## SOURCE DOCUMENT
-=-=-

CHICAGO (CBS) -- Time and again, we have shown you it is incredibly difficult to fire a police officer in the state of Illinois.

As CBS 2 Investigator Megan Hickey reported Tuesday, lawmakers have been looking to make it easier to decertify officers for misconduct.

Right now in Illinois, it takes a felony or a serious misdemeanor for an officer to lose his or her certification. Illinois Attorney General Kwame Raoul said that bar is too high.

Here's an example – last year, the Civilian Office of Police Accountability ruled that CPD Officer Patrick Kelly shot his friend, Michael LaPorta, after a night of drinking in 2010 and lied about it for years. COPA recommended that Kelly be fired.

Then-Chicago Police Supt. Eddie Johnson later concurred. But since Officer Kelly was never charged with a crime, he is still on the force and still certified.

"Let me be clear," Raoul said. "I'm in no, I don't have an appetite to go fishing to decertify officers."

But Raoul pointed out to the state Senate Criminal Law and Special Committee on Public Safety today that a scenario like what happened in Kelly's case would not necessarily be the same in the 29 other states that currently have broader authority to decertify for conduct short of a criminal conviction.

For example, from 2009 to 2014, the State of Georgia decertified about 2,800 officers. In the same time, Illinois decertified just 62.

"You get officers moving around from department to department, despite misconduct," said University of Pittsburgh law professor and police use of force expert David A. Harris.

Harris said Illinois is not alone in looking to strengthen its ability to de-certify for misconduct.

-=-=-

## DATA
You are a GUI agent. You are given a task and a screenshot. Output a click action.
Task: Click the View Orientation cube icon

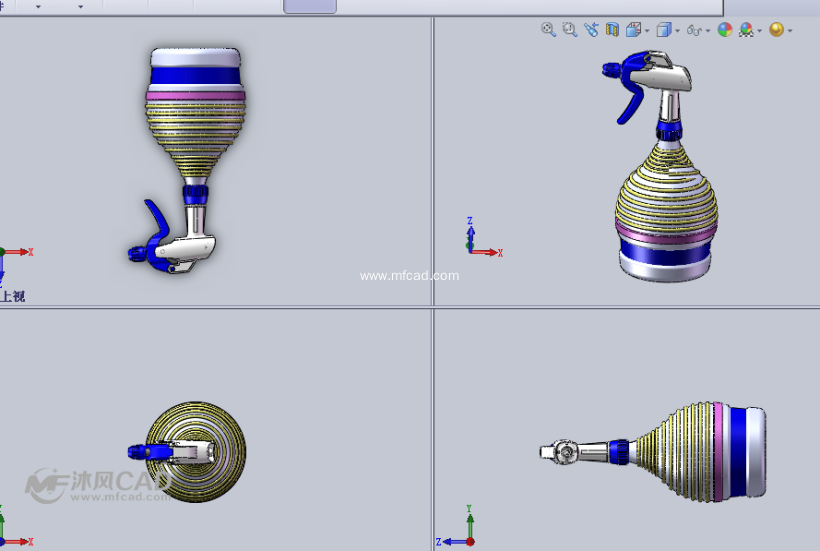(x=633, y=30)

-=-=-

## EXERCISE 1
In the police decertification article, how many officers did Illinois decertify from 2009 to 2014?
## EXERCISE 2
Extend the police decertification article past its final sentence with a few more paragraphs in the same style.

## EXERCISE RESULT 1
62

## EXERCISE RESULT 2
"You get officers hired in a second department when the first department would have fired them, and that's not a good situation for either public safety or public trust," Harris said.

Raoul was part of a working group that met nine times since July to discuss revamping the decertification requirements, and exactly which offenses would qualify as de-certifiable conduct "unbecoming of an officer."

But any changes would require legislative action.

"Not every police chief or sheriff will have the same appetite to regulate conduct becoming unbecoming of an officer, and so that's why it's critical to have a mechanism at the state level," Raoul said.

In addition to Georgia, the attorney general also pointed to Florida, West Virginia, Connecticut, Maine, and Michigan as states with greater authority to decertify officers.

The attorney general said police unions were not part of the review, although they have been vocal about their disapproval of expanding decertification.

Raoul said he is open to getting their input later in the process.